Lee Schiek, the airport manager, also got a call from a Federal Aviation Administration air traffic controller. Schiek was told to anticipate unexpected arrivals. In addition to Peterson’s Piper, Schiek would have to accommodate 12 aircraft from as far away as Oklahoma and Florida.
The closure of U.S. airspace that had begun on the morning of September 11 continued for an unprecedented 96 hours. Over the subsequent weeks, most of the nation’s air traffic system gradually eased back into operation. Airlines resumed flying within days. But private aircraft operating under Visual Flight Rules were grounded for weeks. As a result, aircraft fuel sales, maintenance, and flight instruction, the lifeblood of small airports, stopped. The National Air Transportation Association estimates that in the weeks after September 11, businesses based at the country’s 5,000 general aviation airports lost $400 million. By the end of October 2001, most of these operations had returned to some degree of normalcy. However, three small general aviation airports in Maryland—College Park, Washington Executive Airport/Hyde Field, and Potomac Airfield—remained in lockdown for almost six months, because of their proximity to Washington, D.C. All are within 15 miles of the Washington Monument; Executive/Hyde and Potomac are both only five miles from the huge Andrews Air Force Base complex that houses the Presidential fleet. The 360 pilots based at the airports were not allowed to operate from them; their airplanes were grounded indefinitely. After months of waiting to learn when they could get back in the air, a group of the pilots heard from U.S. Secret Service special agent George Lusczko, who told them, “Your aircraft or any aircraft can be a delivery system for chemical or biological agents.”
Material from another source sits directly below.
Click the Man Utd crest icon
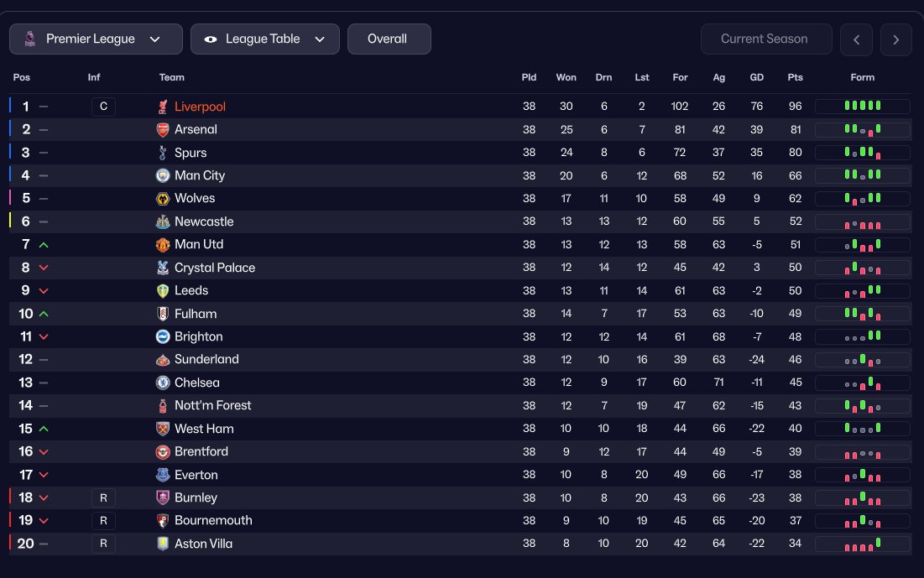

It took less than three weeks for the federal government to put together a $15 billion package to compensate the airlines for their September 11-related losses, but as of May 1, tenant businesses at the three small airports had received no federal grants; owners and employees alike had to struggle on their own. Paychecks stopped coming. Personal savings were depleted. Denied access to aircraft, some businesses were forced to move to locations beneath airspace not shackled by new security restrictions. Flight schools suffered the most: Saddled with aircraft and insurance payments and field rents on some of the nation’s most expensive real estate, these traditionally low-margin/no-reserve businesses spun into deep trouble within days of the attacks.
“On September 11, I saw our government at its finest hour in terms of its ability to close this airport, get our planes out of the air, and get this facility secured,” says Schiek. But after months of straining to navigate among the shifting obstacles set up by a federal government that was itself straining to respond to the crisis, Schiek had another appraisal. “I saw our government at a somewhat different level of responsiveness,” he says.
Schiek began his aviation career as the manager of the College Park airport in 1972. He left six years later to pursue his career in airport management and construction. In 2000, he semi-retired and returned to College Park as its manager again. “What amazed me about this place is how little it had changed” in the 22 years since he left, Schiek says. “It’s almost like a time warp.”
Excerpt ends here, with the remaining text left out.